Según los datos del último año, en Vigo viven 26.500 niños menores de nueve años, cerca de 8.000 armas de fuego cohabitan en los hogares vigueses, 13.586 negocios de hostelería operan en la ciudad, casi 28.000 estudiantes de ESO, Primaria o Infantil estudian en sus colegios, más de 25.000 motocicletas circulan por sus calles, 32.000 viajes realizan los Vitrasa en una jornada... Notables cifras que no se acercan, ni de lejos, a un registro que lidera Vigo a nivel autonómico. Y es que la urbe cuenta con un total de 39.308 perros, uno por cada 8 habitantes, situándose como la ciudad gallega con mayor número de ejemplares registrados, según los últimos datos facilitados por la Consellería de Medio Ambiente.

A nivel local, Vigo supera en 14.195 cánidos los registros de A Coruña, siguiente ciudad en número de ejemplares. Tras ella están Lugo, Santiago, Ourense, Ferrol y Vilagarcía. En el caso de la ciudad del Lérez, el número es menor, con 13.700 animales de compañía registrados, pero el ratio por habitante es mucho mayor: uno de cada seis tiene un perro (de media).

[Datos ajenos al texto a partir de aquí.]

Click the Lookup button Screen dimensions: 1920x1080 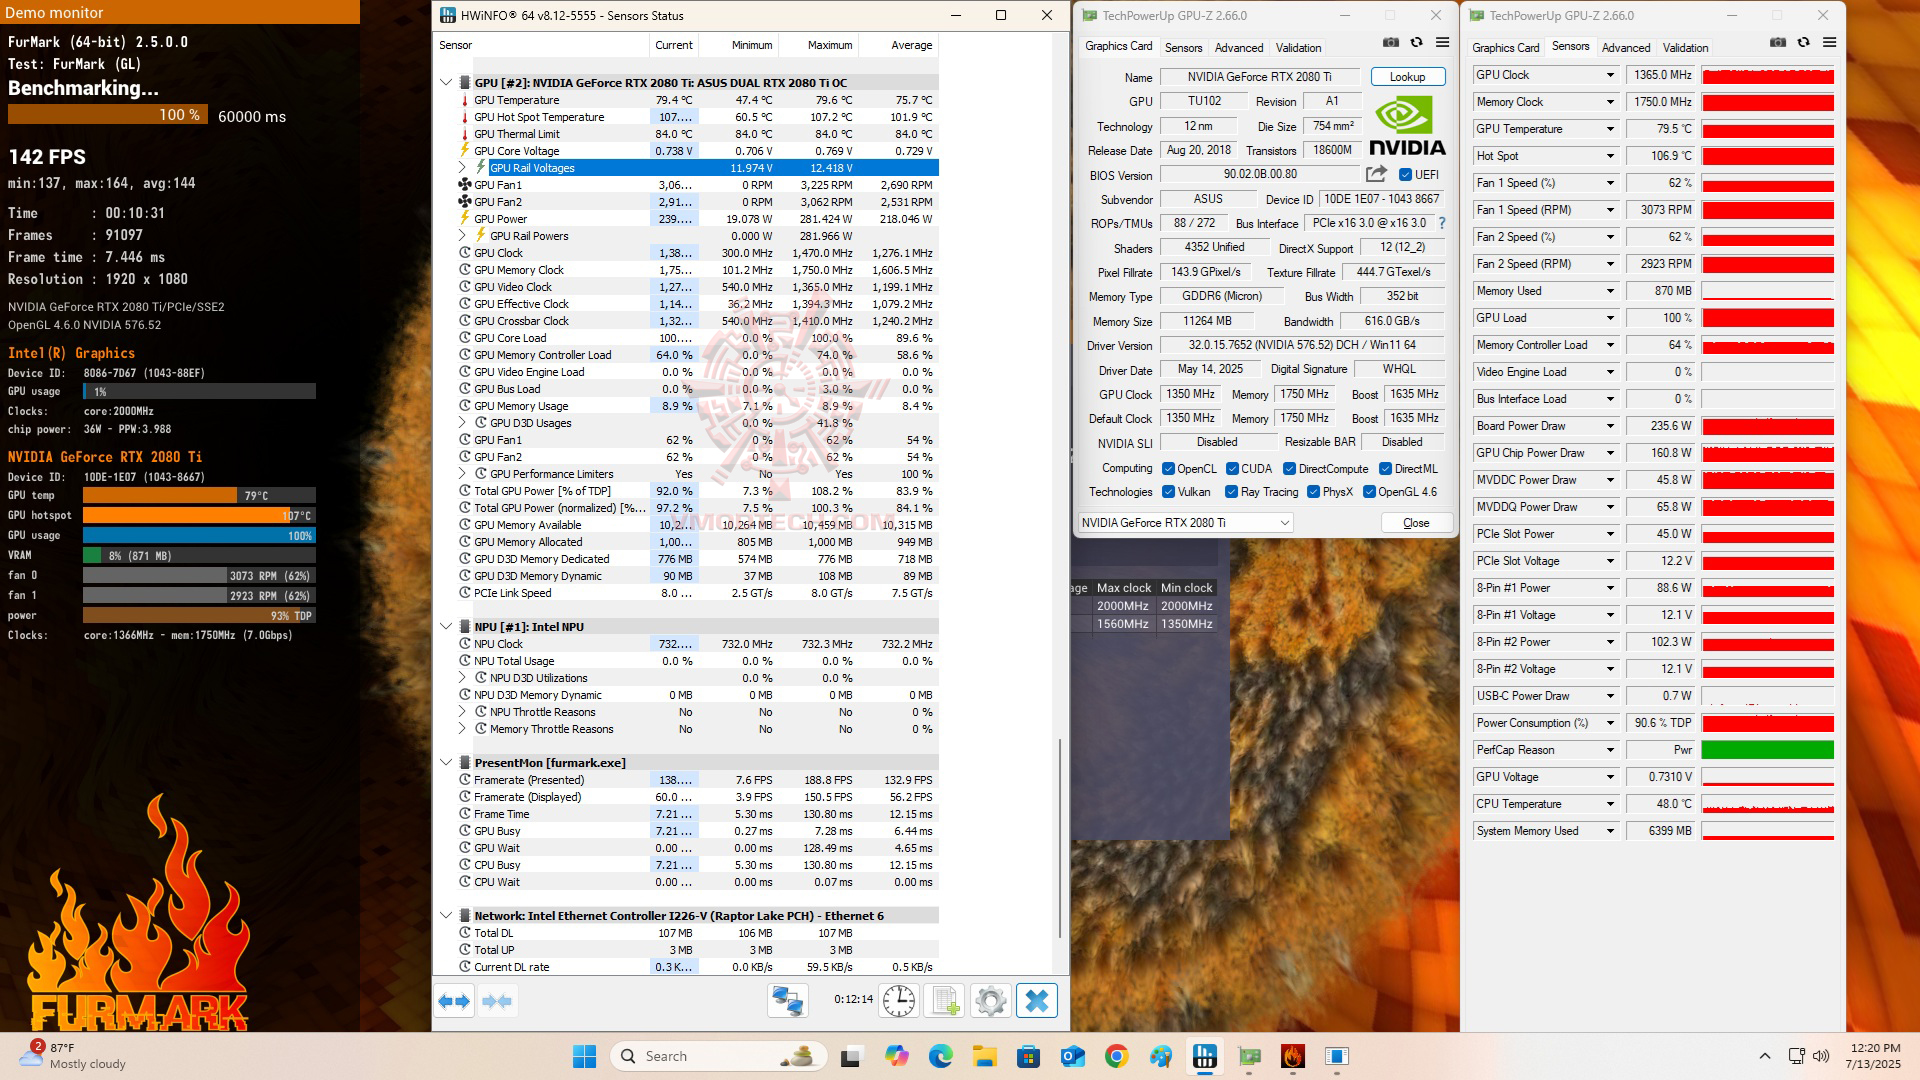point(1407,77)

Si bien para la gran mayoría de dueños de perros, su única obligación pasa por su registro y otros deberes cívicos (como la recogida de excrementos), para un 5% las responsabilidades se multiplican. Es el caso de los perros potencialmente peligrosos. Sus dueños deben de cumplir una serie de obligaciones cuando los sacan de casa, tales como llevarlos siempre atados y con bozal, disponer de un seguro de responsabilidad civil, obtener licencia, ser mayor de edad, no tener condenas por delitos graves y no adiestrarlos para incrementar su agresividad en las peleas.